Now, the Okinawa Prefectural Government has attracted the attention of PD AeroSpace, a company partially owned by Air Nippon Airways (ANA). PD AeroSpace has been developing its own space plane since 2007 and planned to perform its first manned tests in 2020. Although these plans have yet to materialize, the company has continued with development and has managed to attract significant funding. 

But plans for Shimojishima are focused solely on suborbital flights, with PD AeroSpace performing tourist and research flights on its single-stage spacecraft. It would not be able to reach orbit, but would also not require extensive launch facilities, as space planes would use the airport's existing infrastructure.

Shimojishima airport with new hangars render
Shimojishima airport. On the right, a row of projected hangars for spaceplanes could be seen. (Image: PD Aerospace)

Oita: Virgin Orbit’s Asian base

Virgin Orbit is one of the few companies that has not abandoned the idea of air-launched orbital rockets. Its Cosmic Girl, a modified Boeing 747, has performed several launches in the past year, including a commercial one

Securing a permanent base in the country would ensure that Virgin Orbit would be an attractive option for Japanese customers. Aerial launch offers a number of advantages over conventional rockets and, to fully exploit them, Virgin (VAH) has decided to build a base at Oita Airport (OIT). Effectively, this would turn an airport into a spaceport, the third in the Kyushu region. Infrastructure-wise, it is the least ambitious plan on this list and, therefore, it is the most likely to be implemented. 

Virgin Orbit plans to perform its first launch from Oita in 2022. 

Oita Airport
Oita airport (Image: Virgin Orbit)

Spaceport Japan: the space Disneyland

The Spaceport Japan project is the most ambitious project, yet there is little detailed information known about how the idea will be implemented. 

Despite garnering more media attention than any other initiative, the project has not advanced beyond an initial proposal. But it’s an exciting proposal, nonetheless. 

The premise? An enormous complex built in the middle of Tokyo Bay. Its centerpiece, the spaceport, will be surrounded by runways and connected to the city by a bridge. A huge, futuristic building will house everything from training centers and research facilities to shopping centers and lounges. 

When the project was first announced, it captured the imagination of the international community with its futuristic design and incredible ambition. However, many missed a crucial element of information. 

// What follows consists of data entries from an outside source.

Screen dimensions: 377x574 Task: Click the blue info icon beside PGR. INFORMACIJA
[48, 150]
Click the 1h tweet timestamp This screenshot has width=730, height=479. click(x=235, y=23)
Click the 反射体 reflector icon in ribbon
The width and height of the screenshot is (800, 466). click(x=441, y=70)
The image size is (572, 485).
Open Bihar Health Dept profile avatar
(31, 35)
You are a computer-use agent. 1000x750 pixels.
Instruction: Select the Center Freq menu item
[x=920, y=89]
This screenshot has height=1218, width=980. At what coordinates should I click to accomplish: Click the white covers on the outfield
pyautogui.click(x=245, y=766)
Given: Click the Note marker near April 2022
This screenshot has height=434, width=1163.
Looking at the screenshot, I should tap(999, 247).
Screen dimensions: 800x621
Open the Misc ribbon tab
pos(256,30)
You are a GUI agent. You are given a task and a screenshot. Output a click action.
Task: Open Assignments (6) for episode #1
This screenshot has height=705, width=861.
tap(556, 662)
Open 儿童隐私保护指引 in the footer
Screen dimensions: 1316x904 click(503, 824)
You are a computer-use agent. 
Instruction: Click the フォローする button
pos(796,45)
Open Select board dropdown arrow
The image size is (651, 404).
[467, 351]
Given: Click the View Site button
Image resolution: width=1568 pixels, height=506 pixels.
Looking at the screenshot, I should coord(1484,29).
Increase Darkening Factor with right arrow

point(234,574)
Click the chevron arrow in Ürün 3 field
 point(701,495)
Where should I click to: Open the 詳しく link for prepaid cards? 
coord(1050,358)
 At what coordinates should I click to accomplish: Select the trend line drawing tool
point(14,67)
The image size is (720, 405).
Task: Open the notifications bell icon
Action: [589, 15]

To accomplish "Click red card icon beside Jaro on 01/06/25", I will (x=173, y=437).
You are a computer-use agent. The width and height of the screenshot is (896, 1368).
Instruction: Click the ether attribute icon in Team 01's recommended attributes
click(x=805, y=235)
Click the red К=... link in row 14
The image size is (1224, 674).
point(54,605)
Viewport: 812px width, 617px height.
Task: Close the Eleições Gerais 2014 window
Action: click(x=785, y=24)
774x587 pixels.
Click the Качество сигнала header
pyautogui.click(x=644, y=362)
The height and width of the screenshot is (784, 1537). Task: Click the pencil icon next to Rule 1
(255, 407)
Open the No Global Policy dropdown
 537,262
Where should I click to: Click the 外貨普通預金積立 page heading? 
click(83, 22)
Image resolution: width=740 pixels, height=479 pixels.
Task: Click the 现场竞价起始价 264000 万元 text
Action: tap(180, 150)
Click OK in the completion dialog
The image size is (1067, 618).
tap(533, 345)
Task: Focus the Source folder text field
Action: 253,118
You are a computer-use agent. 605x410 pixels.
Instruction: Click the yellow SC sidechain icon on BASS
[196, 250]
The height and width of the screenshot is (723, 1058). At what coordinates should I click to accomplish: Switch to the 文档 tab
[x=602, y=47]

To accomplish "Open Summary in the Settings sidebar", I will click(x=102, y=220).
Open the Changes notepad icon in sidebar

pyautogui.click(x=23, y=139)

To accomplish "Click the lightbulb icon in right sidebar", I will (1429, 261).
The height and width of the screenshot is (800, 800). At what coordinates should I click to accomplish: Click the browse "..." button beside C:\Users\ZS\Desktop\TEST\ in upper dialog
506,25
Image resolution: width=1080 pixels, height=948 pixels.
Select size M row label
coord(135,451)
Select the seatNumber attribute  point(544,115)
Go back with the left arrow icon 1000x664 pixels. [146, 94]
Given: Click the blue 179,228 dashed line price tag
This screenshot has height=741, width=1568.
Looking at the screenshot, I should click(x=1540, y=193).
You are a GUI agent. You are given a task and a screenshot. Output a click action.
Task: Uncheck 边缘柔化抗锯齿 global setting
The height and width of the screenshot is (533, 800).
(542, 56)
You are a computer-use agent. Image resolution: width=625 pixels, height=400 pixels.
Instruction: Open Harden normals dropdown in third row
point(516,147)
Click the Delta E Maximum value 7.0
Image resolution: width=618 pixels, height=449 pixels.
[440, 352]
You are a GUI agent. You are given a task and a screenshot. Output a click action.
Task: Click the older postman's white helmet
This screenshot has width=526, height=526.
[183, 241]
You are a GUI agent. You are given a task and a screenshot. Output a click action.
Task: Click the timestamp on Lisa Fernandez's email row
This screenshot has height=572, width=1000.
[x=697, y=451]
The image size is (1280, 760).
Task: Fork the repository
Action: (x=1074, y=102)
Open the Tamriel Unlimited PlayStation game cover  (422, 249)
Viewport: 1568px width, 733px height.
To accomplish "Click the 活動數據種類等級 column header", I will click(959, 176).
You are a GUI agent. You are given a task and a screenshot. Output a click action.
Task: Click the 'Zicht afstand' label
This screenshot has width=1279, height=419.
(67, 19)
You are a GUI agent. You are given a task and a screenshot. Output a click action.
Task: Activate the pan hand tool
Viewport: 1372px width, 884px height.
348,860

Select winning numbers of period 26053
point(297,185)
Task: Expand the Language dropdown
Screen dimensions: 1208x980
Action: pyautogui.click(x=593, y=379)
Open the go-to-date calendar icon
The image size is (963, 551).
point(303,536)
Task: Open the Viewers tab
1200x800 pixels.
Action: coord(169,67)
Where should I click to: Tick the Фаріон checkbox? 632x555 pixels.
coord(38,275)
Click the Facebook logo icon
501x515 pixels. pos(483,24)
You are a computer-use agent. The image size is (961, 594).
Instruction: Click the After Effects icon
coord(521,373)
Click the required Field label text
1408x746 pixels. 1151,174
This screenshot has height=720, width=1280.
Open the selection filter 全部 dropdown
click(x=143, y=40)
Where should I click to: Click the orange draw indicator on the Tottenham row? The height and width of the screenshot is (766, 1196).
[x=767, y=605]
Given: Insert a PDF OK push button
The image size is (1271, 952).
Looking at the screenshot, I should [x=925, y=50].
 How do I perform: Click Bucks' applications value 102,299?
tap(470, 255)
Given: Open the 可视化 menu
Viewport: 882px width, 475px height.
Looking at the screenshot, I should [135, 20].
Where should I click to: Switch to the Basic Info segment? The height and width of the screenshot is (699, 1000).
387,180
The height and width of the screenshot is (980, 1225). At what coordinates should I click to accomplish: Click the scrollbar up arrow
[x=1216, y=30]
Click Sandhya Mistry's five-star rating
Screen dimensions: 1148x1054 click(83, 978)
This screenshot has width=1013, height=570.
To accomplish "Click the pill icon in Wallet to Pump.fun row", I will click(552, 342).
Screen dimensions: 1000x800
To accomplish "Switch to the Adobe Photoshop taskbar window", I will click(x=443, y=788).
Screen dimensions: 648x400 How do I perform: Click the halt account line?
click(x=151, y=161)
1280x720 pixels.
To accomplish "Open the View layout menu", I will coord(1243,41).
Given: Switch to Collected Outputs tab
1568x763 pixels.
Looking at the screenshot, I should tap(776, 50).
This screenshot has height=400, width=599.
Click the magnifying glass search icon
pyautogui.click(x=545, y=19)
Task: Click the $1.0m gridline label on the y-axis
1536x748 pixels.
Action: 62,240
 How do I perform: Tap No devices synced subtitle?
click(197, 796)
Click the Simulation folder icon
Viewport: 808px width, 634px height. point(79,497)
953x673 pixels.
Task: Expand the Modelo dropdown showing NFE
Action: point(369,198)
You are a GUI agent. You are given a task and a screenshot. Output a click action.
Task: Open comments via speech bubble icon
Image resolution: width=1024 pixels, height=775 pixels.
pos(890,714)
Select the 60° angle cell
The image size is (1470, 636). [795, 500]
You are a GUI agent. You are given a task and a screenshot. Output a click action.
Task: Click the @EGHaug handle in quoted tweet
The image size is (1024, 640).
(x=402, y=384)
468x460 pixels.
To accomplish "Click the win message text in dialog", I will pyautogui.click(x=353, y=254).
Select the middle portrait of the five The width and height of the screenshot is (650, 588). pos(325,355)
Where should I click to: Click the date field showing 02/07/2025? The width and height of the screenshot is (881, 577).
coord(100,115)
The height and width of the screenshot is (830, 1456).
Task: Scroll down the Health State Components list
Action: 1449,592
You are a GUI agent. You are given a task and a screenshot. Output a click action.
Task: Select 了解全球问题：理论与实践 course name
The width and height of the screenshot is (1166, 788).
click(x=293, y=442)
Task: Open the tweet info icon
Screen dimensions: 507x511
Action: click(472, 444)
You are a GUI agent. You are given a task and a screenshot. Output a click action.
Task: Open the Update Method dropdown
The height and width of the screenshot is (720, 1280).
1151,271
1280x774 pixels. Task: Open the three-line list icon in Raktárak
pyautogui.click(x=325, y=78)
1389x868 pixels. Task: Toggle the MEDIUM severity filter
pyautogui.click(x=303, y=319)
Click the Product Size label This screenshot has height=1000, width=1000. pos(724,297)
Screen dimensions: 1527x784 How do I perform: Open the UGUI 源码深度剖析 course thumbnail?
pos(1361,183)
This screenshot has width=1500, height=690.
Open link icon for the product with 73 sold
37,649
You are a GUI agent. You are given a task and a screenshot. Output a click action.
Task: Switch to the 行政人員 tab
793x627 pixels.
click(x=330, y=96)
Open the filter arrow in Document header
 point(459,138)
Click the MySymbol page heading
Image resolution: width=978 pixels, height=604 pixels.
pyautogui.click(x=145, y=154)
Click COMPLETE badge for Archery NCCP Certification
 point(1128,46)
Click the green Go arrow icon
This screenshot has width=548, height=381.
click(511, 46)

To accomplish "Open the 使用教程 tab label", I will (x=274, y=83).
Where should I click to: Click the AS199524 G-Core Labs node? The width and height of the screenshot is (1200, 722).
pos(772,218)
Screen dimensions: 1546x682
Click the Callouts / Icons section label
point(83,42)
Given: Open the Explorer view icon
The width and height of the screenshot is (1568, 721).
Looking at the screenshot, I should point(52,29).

If we take a look at the purpose outlined on the project website, attracting attention appears to be the main idea behind the venture. Furthermore, recent interviews with the project's developers seems to confirm this notion. Their vision was to cultivate an image of Japan as a forward-thinking country, which invests heavily in the space industry both nationally and across the globe. And it worked.

Now, it is possible to look at Spaceport Japan almost as a metaphor for the entire country becoming a spaceport. Not only do the project’s creatorts aim to consolidate the country's space ventures into a single hub, but they want to encourage other companies (or would-be competitors) to follow suit. This is not simply business, this is a national strategy.

However, this does not mean that the literal interpretation of the Spaceport Japan project is wrong. Earlier statements suggest that given sufficient investment and further development, the project could well be implemented. If built, Spaceport Japan could corner the tourism market, providing companies like Virgin Galactic and PD AeroSpace with the possibility to carry thrill-seeking customers on sub-orbital flights. 

As a complex with long runways and spacious hangars, Spaceport Japan would, of course, be able to function as a testing facility and a base for orbital air launches, as well as a regular airport. There are approximately half a dozen more realistic spaceport projects currently taking place in Japan. This suggests that completion of Spaceport Japan is rather unlikely. 

However, it is still possible that, sooner or later, a similar project to Spaceport Japan will be built in Tokyo Bay, or even elsewhere, especially if space tourism continues to expand at its current rate.